> **Work instructions**:
1. According to the message, which attribute already has well-known benefits, usage and implementation support?
2. Rewrite the message from "Joshue O Connor" through "improvements of course).", changing "Wheel" to "Engine".

> **Passage to read**:
::::::

From: Lachlan Hunt <lachlan.hunt@lachy.id.au>
Date: Tue, 14 Aug 2007 15:30:02 +1000
Message-ID: <46C13DDA.3020903@lachy.id.au>
To: joshue.oconnor@cfit.ie
CC: public-html <public-html@w3.org>

Joshue O Connor wrote:
> Lachlan Hunt wrote:
>> Don't Reinvent the Wheel
>>   Evaluate the success and failure of existing solutions. For those
>>   that have proven reasonably successful in terms of benefits, usage
>>   and implementation, consider adopting, retaining and/or improving
>>   upon them in preference to dismissing and inventing new features.
> @summary, headers/id, @alt. They work, keep 'em (while rolling in
> improvements of course).

The benefits, usage and implementation support of the alt attribute is 
well known, so it is already included and there is no intention of 
removing it.  However, the benefits, usage and implementation of the 
summary, headers and longdesc attributes are not as well known or 
documented, which is why more research is/was needed for them.

::::::

> **Supplied information**:

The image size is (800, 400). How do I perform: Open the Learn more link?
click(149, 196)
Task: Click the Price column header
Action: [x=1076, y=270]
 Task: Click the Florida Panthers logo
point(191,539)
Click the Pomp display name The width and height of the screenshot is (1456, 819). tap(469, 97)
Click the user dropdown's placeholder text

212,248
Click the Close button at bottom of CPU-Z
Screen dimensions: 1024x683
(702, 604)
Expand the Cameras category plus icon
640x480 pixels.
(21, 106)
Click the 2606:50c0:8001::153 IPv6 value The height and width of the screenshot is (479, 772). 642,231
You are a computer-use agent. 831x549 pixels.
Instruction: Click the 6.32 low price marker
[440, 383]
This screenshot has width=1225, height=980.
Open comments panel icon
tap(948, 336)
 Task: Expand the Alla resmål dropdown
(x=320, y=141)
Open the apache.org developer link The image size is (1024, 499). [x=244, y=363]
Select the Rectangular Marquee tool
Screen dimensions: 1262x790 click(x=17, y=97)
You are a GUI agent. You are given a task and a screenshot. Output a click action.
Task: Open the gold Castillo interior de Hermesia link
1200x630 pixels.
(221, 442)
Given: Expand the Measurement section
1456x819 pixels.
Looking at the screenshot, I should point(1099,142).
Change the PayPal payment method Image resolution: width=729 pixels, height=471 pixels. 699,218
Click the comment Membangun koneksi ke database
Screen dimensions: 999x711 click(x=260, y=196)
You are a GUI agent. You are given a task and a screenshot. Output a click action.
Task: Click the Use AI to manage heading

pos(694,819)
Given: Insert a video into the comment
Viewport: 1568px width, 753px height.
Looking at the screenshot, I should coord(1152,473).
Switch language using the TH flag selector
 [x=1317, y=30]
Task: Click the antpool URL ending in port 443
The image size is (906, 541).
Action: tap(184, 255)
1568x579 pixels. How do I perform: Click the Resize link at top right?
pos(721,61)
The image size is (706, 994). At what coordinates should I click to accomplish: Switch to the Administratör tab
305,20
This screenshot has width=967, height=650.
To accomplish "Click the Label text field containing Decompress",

::::::

> **Answers to the exercises**:
1. The alt attribute.

2.
Joshue O Connor wrote:
> Lachlan Hunt wrote:
>> Don't Reinvent the Engine
>>   Evaluate the success and failure of existing solutions. For those
>>   that have proven reasonably successful in terms of benefits, usage
>>   and implementation, consider adopting, retaining and/or improving
>>   upon them in preference to dismissing and inventing new features.
> @summary, headers/id, @alt. They work, keep 'em (while rolling in
> improvements of course).